My family is mormon though my immediate family was never really active. I remember when I was kid one of my friends being completely ostracized because his parents were catholic. I absolutely love the geography of Utah county. I love the easy access to Timpanogos and would like to live 45 mins closer to Strawberry. Unfortunately if I made that move my daughter may be unable to find good friends.

Not that you want to know what I think but here it is anyway. I think you should tell them exactly how they made you feel. I don't know that it would change anything or that one person can change that culture in a significant way but I think you owe it to yourself.
 
I'm watching Banshee nowadays and figured that the Amish believed in passive reaction: Turn the other cheek. Don't retaliate. Don't violate.

Do Mormons have a similar faith towards avoiding violence no matter what happens? What are their thoughts about sports like boxing and martial arts?
 
I'm watching Banshee nowadays and figured that the Amish believed in passive reaction: Turn the other cheek. Don't retaliate. Don't violate.

Do Mormons have a similar faith towards avoiding violence no matter what happens? What are their thoughts about sports like boxing and martial arts?

Probably, since the time of the Haun's Mill massacre, and Governor Lilburn Bogg's extermination order on the Mormons in Missouri, Mormons have realized they have to defend themselves, their families, their liberty with whatever means available. . . .

Mormons are expected by the Church to honorably serve in the military if drafted, and there is a thread of distinct pride in it if you enlist to serve. One general authority liked to tell how he was converted while flying fighter jets over Korea in the early fifties of the last century. . . .

When I was a missionary in Asia, I got my companions up early to take karate lessons. . . . .good times. . . .

However, there is institutional latitude and tolerance built into the system for anyone who has ideas like you mention.

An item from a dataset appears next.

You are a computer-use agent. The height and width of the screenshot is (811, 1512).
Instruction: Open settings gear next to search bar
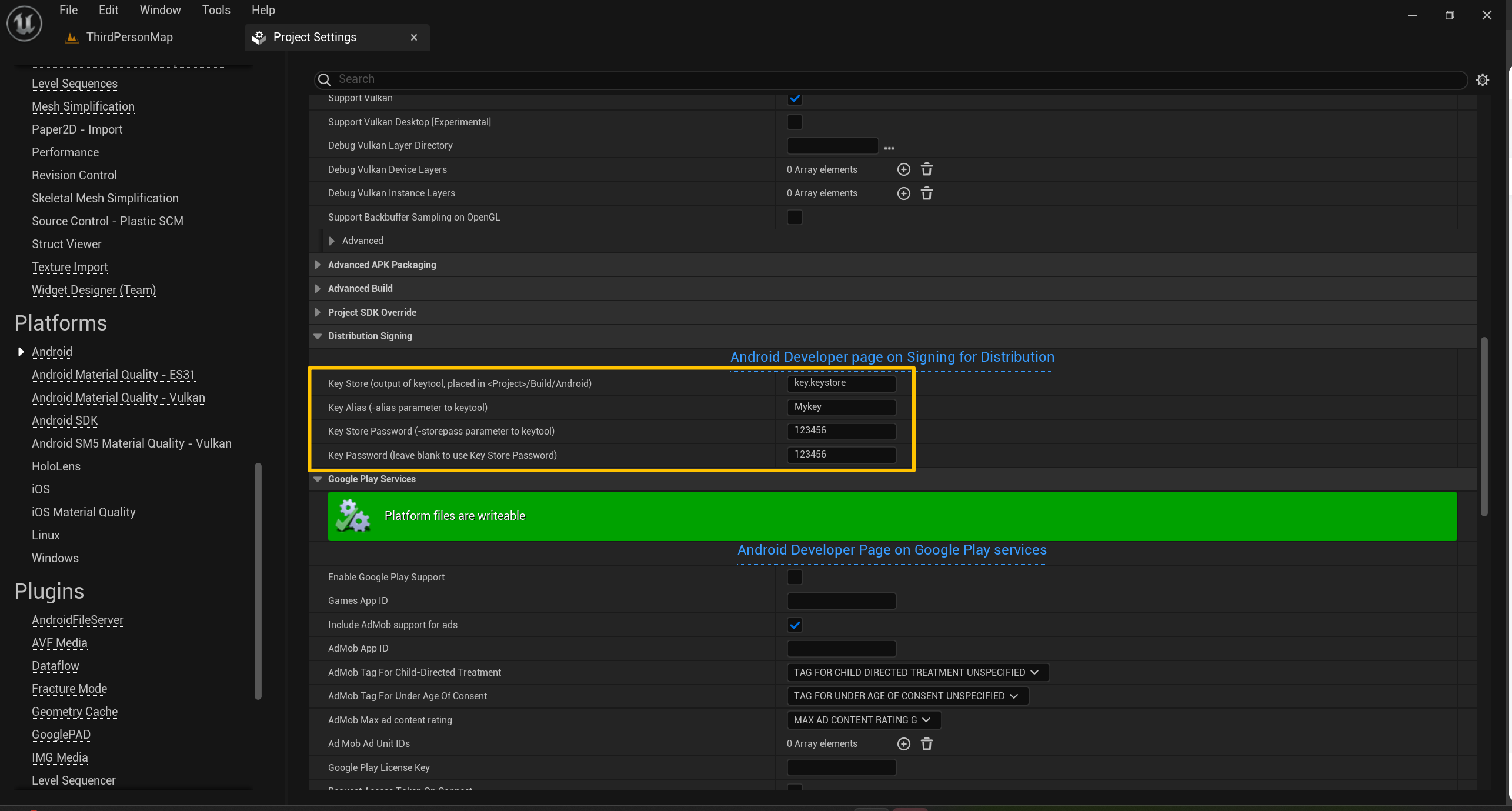tap(1483, 80)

Not actionable cause for membership actions or even Bishop comments. Nothing about it in the Handbook.
 
I'm watching Banshee nowadays and figured that the Amish believed in passive reaction: Turn the other cheek. Don't retaliate. Don't violate.

Do Mormons have a similar faith towards avoiding violence no matter what happens? What are their thoughts about sports like boxing and martial arts?

I was taught by my dad (2 time Bishop) not to start a fight, but to finish it. By whatever means necessary. I own a handgun that I keep locked up under my bed. I don't want to use it, but I will to protect my family. I have a seven year old son that has taken karate/kung fu for three years. I know of at least one active, temple recommend holding professional MMA fighter.
 
I've asked this before but how do Mormons look at the show Big Love? Is it an accurate depiction in any way, shape or form of a sect of their religion? Not sure if I really worded that right but you get the gist.
 
I've asked this before but how do Mormons look at the show Big Love? Is it an accurate depiction in any way, shape or form of a sect of their religion? Not sure if I really worded that right but you get the gist.

I've never seen the show, but polygamy is not accepted by the Church. Those practicing will be excommunicated.
 
Why does the Mormon/polygamy rumor come into play then?

Mormons used to practice polygamy. It was stopped back in the late 1800's/early 1900's. And at least one spinoff of the Church still does it. But they are officially not a part of the "Mormon" Church.